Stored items
.....

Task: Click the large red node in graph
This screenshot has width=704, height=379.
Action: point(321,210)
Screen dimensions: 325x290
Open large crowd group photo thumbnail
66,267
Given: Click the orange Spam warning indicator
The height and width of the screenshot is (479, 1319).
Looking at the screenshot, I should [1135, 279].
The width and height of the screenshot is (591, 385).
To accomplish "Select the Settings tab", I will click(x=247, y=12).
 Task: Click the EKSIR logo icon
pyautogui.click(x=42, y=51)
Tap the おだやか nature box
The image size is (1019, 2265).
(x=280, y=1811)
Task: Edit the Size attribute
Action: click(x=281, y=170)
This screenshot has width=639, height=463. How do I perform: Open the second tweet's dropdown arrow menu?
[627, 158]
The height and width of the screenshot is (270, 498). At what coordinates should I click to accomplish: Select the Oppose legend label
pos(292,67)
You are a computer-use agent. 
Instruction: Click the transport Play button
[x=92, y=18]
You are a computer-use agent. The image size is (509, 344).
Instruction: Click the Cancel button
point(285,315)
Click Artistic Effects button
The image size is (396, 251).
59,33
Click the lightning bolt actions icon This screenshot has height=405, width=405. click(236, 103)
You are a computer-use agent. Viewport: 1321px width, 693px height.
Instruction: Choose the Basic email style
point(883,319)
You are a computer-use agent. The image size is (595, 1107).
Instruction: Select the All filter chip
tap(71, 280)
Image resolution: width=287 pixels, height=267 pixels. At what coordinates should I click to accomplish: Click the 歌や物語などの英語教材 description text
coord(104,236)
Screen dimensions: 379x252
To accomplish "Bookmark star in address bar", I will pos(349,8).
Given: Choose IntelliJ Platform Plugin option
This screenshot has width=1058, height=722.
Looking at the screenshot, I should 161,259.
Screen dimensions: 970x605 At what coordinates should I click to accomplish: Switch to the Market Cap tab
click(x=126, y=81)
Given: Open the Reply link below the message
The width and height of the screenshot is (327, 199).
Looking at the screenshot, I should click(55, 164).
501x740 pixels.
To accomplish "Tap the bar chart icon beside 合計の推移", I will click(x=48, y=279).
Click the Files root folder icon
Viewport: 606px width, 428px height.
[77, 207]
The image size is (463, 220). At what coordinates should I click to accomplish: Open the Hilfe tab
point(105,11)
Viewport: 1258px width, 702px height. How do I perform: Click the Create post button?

.....

Requirement
What number of lines in the data above include the string "computer"? Answer with that number only.

Solution
4